» TASK OBJECTIVE: The answer is to be an exact copy of the lines below running from the line with "Screen dimensions: 1200x675" down to the line with "Open the Editor nav item", both ends included, and nothing more.

» GIVEN ENTRIES:
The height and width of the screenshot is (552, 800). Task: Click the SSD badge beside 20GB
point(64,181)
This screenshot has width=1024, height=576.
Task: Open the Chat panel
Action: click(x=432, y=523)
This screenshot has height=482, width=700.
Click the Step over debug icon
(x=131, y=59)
...
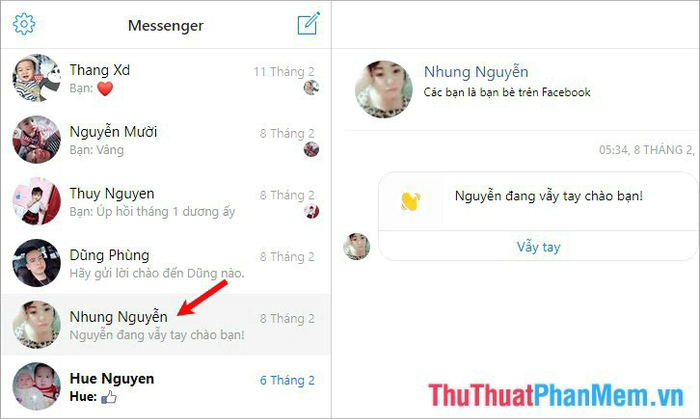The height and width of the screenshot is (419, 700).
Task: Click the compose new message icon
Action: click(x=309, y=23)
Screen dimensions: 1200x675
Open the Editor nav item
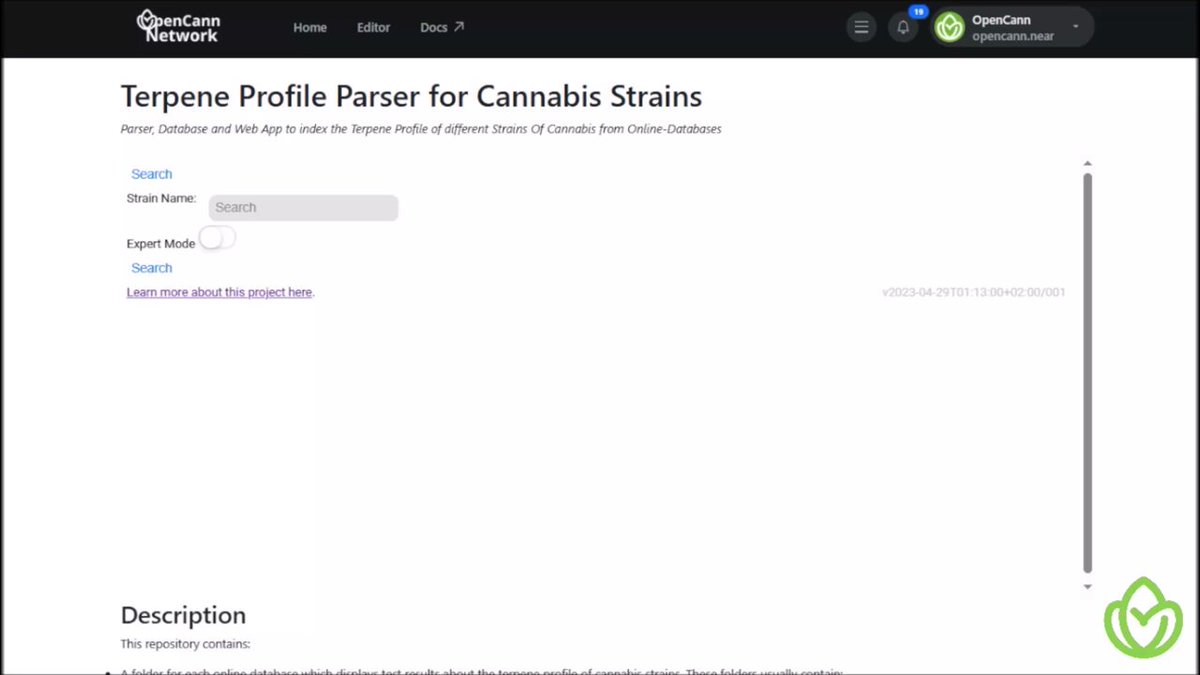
---
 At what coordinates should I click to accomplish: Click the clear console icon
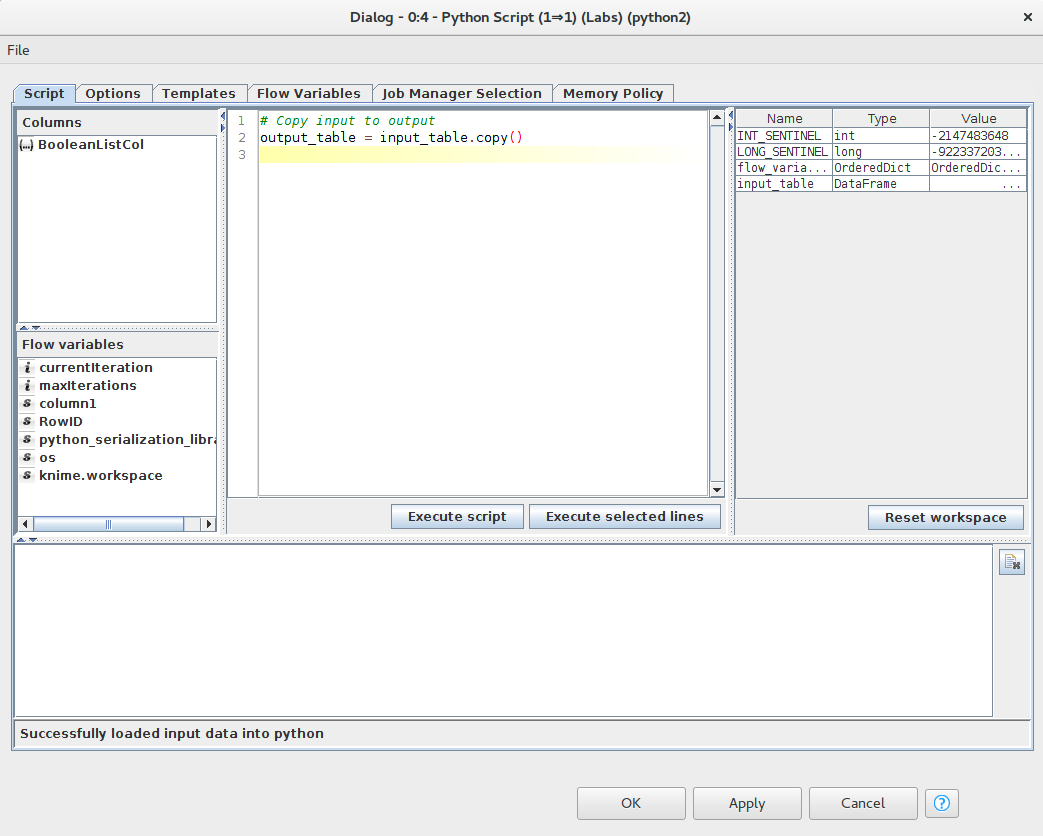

» TASK ANSWER:
Screen dimensions: 1200x675
Open the Editor nav item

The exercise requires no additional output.